Espionagem
Estamos em guerra. A guerra quase silenciosa do século XXI
03/09/2013
- Opinión
A guerra cibernética já começou e para ela não estamos preparados, como não estávamos em 1914 nem em 1942. E desta guerra já somos alvo
Por que estamos em guerra? Porque esta é a principal característica da pax americana: Kosovo, Irã-Iraque, Iraque, Afeganistão, Líbano, Palestina, Líbia, Síria, Israel. Por enquanto, enquanto durarem os escudos chinês e russo, descansam os eurasianos. Mesmo assim, Rússia e China não estão livres da espionagem eletrônica. Neste ponto, fazem companhia a Brasil, México, Venezuela, Irã e Paquistão.
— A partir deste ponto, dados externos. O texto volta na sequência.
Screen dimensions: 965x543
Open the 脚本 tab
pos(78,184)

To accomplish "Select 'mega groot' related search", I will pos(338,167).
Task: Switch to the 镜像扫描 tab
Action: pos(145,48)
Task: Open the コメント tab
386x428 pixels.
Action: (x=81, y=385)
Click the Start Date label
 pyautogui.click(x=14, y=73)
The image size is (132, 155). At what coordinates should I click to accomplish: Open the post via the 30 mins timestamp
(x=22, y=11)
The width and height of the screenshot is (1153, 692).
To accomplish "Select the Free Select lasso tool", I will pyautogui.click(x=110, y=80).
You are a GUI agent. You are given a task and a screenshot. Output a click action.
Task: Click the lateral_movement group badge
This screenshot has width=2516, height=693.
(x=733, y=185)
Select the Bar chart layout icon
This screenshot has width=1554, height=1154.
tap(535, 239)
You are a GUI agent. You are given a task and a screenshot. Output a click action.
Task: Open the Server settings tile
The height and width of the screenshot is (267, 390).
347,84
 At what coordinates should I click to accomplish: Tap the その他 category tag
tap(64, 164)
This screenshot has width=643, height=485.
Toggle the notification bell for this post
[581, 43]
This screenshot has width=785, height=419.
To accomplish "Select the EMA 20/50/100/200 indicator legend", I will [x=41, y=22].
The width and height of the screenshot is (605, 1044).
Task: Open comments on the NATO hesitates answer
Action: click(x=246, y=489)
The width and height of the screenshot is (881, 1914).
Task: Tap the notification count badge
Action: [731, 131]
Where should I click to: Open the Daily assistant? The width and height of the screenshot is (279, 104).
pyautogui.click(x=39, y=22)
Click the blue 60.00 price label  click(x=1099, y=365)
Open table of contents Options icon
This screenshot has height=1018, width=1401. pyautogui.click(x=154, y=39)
Mas a pergunta é esta: que faz o Brasil nesse rol, se não temos fronteira com os EUA, se não temos arsenal nuclear e não pretendemos fabricar a bomba, não abrigamos terroristas, não estamos em guerra interna e não alimentamos a esperança de superar economicamente o gigante imperial e com eles temos relações mais que amistosas? Contra o Brasil, o capricho da prepotência chegou ao gabinete da presidente Dilma, que teve telefonemas seus, e-mails e outras mensagens de texto rastreados pela Agência Nacional de Segurança, NSA, dos EUA. Contra nós foram assestados pelos menos três programas, capazes de acompanhar o tráfego de telefonia e dados. Para quê? Dizem os documentos até aqui revelados por Edward Snowden, ex-funcionário da NSA, que os objetivos da espionagem eram político-estratégicos e comerciais. De um lado pretendia ‘melhorar a compreensão dos métodos de comunicação e dos interlocutores da presidente e seus principais assessores’ e de outro, atendendo tanto aos interesses do Departamento de Estado quanto aos do Departamento de Comércio, antecipar para os negociadores dos EUA os estudos do Itamaraty, e fornecer aos seus empresários informações de seus concorrentes brasileiros em eventuais disputas comerciais.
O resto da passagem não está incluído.